4. What responsibility do developers and institutions bear in shaping the narrative and governance of AI?
In SuperShifts, we emphasize that developers and institutions are not merely participants in AI’s evolution. They are its architects. As AI becomes increasingly embedded in how we live and work, the choices made by those building and governing these systems will shape the future’s moral, social, and institutional frameworks. Developers are responsible for designing systems that are not only technically robust but also ethically grounded. This means embedding human values such as dignity, equity, and transparency into the very foundations of the technology.
Institutions must also rise to the challenge of developing adaptive governance models that can keep pace with the rapid pace of innovation. That includes fostering cross-sector collaboration, involving diverse stakeholders in decision-making, and ensuring that the narratives surrounding AI are shaped by empathy and foresight rather than fear or hype. As SuperShifts explores through themes like IntelliFusion and SocialQuake, the convergence of human and machine intelligence is as much a cultural transformation as a technological one. If the dominant story becomes one of obsolescence or loss of control, we risk creating resistance, fear, and exclusion. However, if institutions frame AI as a collaborative and transformative tool that empowers humans and strengthens communities, we can build public trust and guide AI toward a more inclusive future. This is not just about regulation or design. It calls for wisdom, imagination, and collective responsibility from innovation’s helm.
5. What practical steps should be prioritized to ensure AI evolves as a tool for collaboration rather than confusion or harm?
To ensure AI matures as a collaborative force rather than a source of confusion or harm, we need a coordinated set of practical actions across policy, education, and industry. On the policy front, governments should prioritize regulatory frameworks that categorize AI applications based on their level of risk. High-impact healthcare, finance, and law enforcement systems must meet stricter safety, transparency, and human oversight standards.
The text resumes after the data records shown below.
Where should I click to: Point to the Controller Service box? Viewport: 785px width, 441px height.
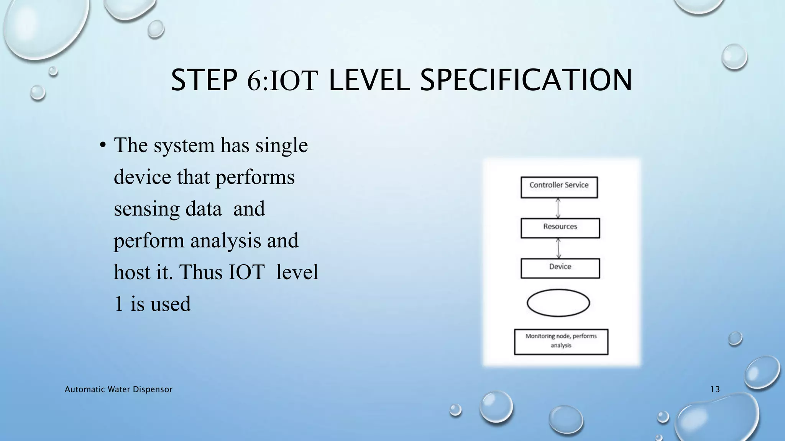click(559, 187)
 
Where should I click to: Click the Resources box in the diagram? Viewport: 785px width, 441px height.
click(560, 228)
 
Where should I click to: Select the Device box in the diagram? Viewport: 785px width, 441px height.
click(560, 268)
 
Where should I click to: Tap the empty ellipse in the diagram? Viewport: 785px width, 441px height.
click(558, 303)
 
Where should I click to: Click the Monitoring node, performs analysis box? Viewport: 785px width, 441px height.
click(561, 341)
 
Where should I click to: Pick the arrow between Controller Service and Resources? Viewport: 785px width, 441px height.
click(558, 208)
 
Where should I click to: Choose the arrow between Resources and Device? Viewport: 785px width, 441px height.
click(558, 248)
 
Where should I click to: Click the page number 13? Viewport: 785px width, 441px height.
click(715, 389)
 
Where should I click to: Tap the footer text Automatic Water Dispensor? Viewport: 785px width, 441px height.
click(118, 389)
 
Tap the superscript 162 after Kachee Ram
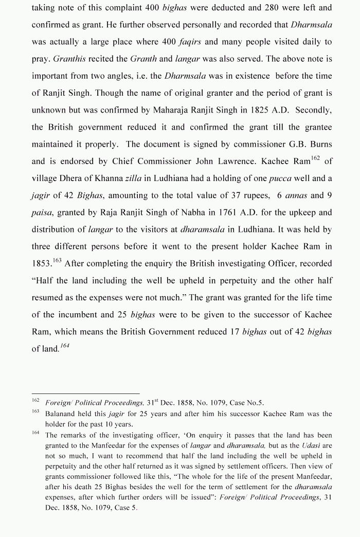(315, 158)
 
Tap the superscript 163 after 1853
(57, 260)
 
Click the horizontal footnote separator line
(85, 393)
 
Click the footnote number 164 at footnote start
(35, 433)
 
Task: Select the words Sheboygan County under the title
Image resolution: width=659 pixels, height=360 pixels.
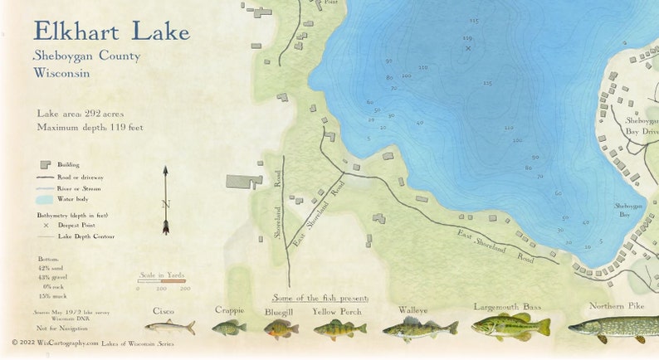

Regulation must be both anticipatory and adaptive, keeping pace with rapid technological advancement while grounding its protections in fundamental rights.
Policymakers should also promote international cooperation to prevent fragmented oversight and ensure that global AI systems adhere to consistent and ethical standards. We must begin preparing people to live and work with AI by integrating AI literacy into school curricula. Educators need the tools and training to use AI responsibly, and students should have a voice in shaping the policies that govern its use in their learning environments. Companies must conduct routine audits within the industry to detect bias, validate safety, and ensure compliance with evolving standards. They should also build transparency into their systems, allowing users to understand how AI makes decisions and intervene when necessary.
Most importantly, businesses must engage in ongoing conversations with regulators, researchers, and communities to align their innovation with societal expectations. Without this shared approach, AI may deepen inequality and confusion. However, with care, cooperation, and intentional design, we can build a future where AI enhances human potential and becomes a trusted partner in shaping a more resilient and intelligent world.